Dataset#

class pydidas.core.Dataset(array: ndarray, **kwargs: dict)#

Bases: ndarray

Dataset class, a subclass of a numpy.ndarray with metadata.

Parameters:

array (np.ndarray) – The data array.
**kwargs (dict) – Optional keyword arguments.
**axis_labels (Union[dict, list, tuple], optional) – The labels for the axes. The length must correspond to the array dimensions. The default is None.
**axis_ranges (Union[dict, list, tuple], optional) – The ranges for the axes. The length must correspond to the array dimensions. The default is None.
**axis_units (Union[dict, list, tuple], optional) – The units for the axes. The length must correspond to the array dimensions. The default is None.
**metadata (Union[dict, None], optional) – A dictionary with metadata. The default is None.
**data_unit (str, optional) – The description of the data unit. The default is an empty string.
**data_label (str, optional) – The description of the data. The default is an empty string.

property array: ndarray#

Get the raw array data of the dataset.

Returns:: The array data.
Return type:: np.ndarray

property axis_labels: dict#

Get the axis_labels.

Returns:: The axis labels: A dictionary with keys corresponding to the dimension in the array and respective values.
Return type:: dict

property axis_ranges: dict#

Get the axis ranges.

These arrays for every dimension give the range of the data (in conjunction with the units).

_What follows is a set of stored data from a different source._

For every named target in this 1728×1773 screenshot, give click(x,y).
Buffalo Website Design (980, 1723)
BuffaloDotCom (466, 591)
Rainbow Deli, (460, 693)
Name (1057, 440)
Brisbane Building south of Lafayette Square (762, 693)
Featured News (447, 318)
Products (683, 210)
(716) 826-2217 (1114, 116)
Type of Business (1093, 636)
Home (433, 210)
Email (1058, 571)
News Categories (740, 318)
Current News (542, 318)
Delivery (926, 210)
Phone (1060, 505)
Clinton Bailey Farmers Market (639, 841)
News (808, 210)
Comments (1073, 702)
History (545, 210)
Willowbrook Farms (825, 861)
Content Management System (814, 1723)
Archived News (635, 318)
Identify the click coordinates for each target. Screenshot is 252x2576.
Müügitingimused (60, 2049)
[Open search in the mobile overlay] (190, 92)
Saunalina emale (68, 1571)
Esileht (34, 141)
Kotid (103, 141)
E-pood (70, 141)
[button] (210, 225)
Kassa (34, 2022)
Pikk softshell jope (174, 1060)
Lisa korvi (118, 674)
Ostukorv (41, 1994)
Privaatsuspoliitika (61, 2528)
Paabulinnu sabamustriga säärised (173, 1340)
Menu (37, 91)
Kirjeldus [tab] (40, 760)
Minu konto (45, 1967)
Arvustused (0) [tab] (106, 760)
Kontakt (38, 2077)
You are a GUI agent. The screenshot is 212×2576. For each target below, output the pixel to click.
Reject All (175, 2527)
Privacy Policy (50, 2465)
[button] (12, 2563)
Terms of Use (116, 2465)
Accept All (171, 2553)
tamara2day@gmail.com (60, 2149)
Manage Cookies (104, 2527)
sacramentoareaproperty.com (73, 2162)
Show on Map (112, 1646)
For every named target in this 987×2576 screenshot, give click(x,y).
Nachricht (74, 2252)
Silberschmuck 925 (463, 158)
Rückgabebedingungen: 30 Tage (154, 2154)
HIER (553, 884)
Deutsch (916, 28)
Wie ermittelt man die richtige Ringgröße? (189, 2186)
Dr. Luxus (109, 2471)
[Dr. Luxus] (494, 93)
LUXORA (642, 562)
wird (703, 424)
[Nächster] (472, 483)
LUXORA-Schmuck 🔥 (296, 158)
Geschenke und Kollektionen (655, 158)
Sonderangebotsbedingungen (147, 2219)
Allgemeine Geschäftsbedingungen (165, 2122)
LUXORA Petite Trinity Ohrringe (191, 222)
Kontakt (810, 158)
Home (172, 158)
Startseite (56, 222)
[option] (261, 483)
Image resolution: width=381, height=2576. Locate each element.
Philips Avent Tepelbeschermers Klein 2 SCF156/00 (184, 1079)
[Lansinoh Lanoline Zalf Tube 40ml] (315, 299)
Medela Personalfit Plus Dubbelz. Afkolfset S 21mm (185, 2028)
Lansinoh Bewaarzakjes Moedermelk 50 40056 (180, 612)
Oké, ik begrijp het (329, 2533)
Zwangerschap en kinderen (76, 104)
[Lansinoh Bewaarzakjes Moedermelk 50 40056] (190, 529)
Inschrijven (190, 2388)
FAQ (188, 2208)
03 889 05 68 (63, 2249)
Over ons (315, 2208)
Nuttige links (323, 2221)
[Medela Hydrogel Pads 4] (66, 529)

Returns:: The axis ranges: A dictionary with keys corresponding to the dimension in the array and respective values.
Return type:: dict

property axis_units: dict#

Get the axis units.

Returns:: The axis units: A dictionary with keys corresponding to the dimension in the array and respective values.
Return type:: dict

copy(order: Literal['C', 'F', 'A', 'K'] = 'C') → Self#

Overload the generic nd.ndarray copy method to copy metadata as well.

Parameters:: order (Literal["C", "F", "A", "K"], optional) – The memory layout. The default is “C”.
Returns:: The copied dataset.
Return type:: Dataset

property data_description: str#

Get a descriptive string for the data.

Returns:: The descriptive string for the data.
Return type:: str

property data_label: str#

Get the data label.

Returns:: The data label.
Return type:: str

property data_unit: str#

Get the data unit.

Returns:: The data unit.
Return type:: str

flatten(order: Literal['C', 'F', 'A', 'K'] = 'C') → Self#

Clear the metadata when flattening the array.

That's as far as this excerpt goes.